Finalmente fitou os olhos cuja cor nunca foi capaz de definir. Os olhos que um dia o observaram com amor. Os olhos que amava ver antes de dormir. Os olhos que acreditava serem a coisa mais bela de todo o universo.
- Você sabe meu nome, Patrick.
Encarou-o enquanto uma expressão confusa se formava em sua face, sendo logo substituída por surpresa.
- Pete...?
Palavras não eram necessárias. Bem, a verdade era que não sabiam o que falar. O que realmente se deve falar ao encontrar seu ex-namorado de dez anos atrás? Só ficaram fitando um ao outro.
- Você está bem?
- Sim... obrigado.
Observou cada detalhe de seu rosto. De um lado, suas feições estavam mais maduras. Parecia estar mais lindo que já era, se isso fosse sequer possível. Os óculos davam uma expressão mais séria - e ousou pensar, mais sexy. Era como se o tempo não tivesse passado, por outro lado. Ainda estava o mesmo garoto da última vez que se viram. Era o mesmo rosto que via em seus melhores sonhos e piores pesadelos. O mesmo rosto que havia mentalizado nas noites que chorara e nos dias que sorrira. O mesmo rosto que sonhara em rever pelos últimos nove anos.
- O que... faz aqui, em Chicago?
Na realidade, nem ele sabia direito. Claro que havia sido por ter perdido o emprego há alguns meses e não ter conseguido arrumar outro. Suas últimas despesas foram usadas para pagar o aluguel e a passagem. Estava vivendo com pequenos serviços que fazia e a ajuda dos amigos. Mas o que não sabia era o que realmente pretendia encontrar lá.
Não havia tempo para pensar naquilo. Precisava dar uma resposta rápida e simples. Uma meia verdade.
- Estou morando com Joe e Andy.
- Oh... como eles estão? Faz tempo que não os vejo.
A última vez que havia os visto tinha sido em sua formatura do ensino médio. Foi difícil para Patrick não correr até eles e perguntar se ainda conversavam com Pete e saber como ele estava. Porém, sabia que seria melhor para ambos de esquecesse aquilo de uma vez por todas.
- O que acha de... uh, tomarmos um café e conversar? Temos muito o que falar, imagino. Se não estiver ocupado, claro.
- Óbvio que sim. Vamos. Claro.
- Ótimo.
Era uma situação um pouco constrangedora, contudo, o moreno precisava se distrair naquele dia e dar um jeito de esperar até que Andy pudesse buscar o carro.

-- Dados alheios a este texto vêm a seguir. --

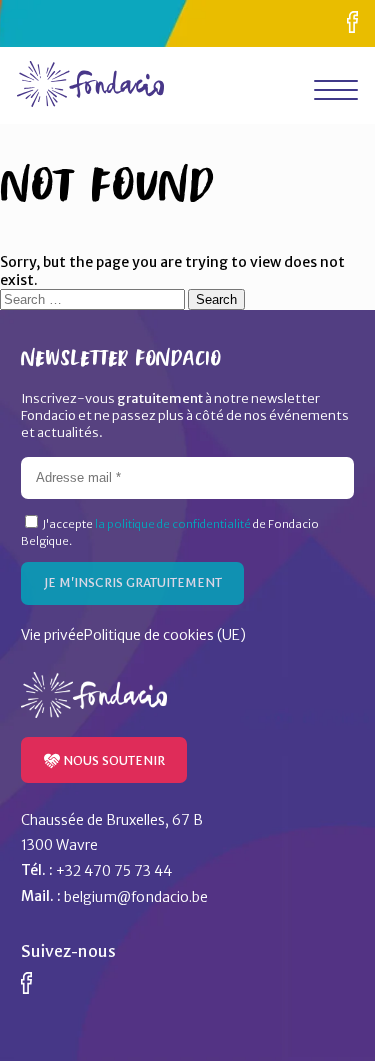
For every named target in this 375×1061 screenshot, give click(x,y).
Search (216, 299)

Definitivamente não dirigiria de volta.
Caminharam desconfortavelmente até uma Starbucks que havia ali perto, sem trocar palavras. Estavam nervosos. Era mais do que encontrar seu colega da escola ou ex-namorado. Era encontrar a pessoa que mais amou em toda sua vida. Aquilo seria difícil, mas não podiam desistir. Não quando haviam tantas coisas em jogo. Era uma chance única. E nenhum estava com vontade de desperdiçar.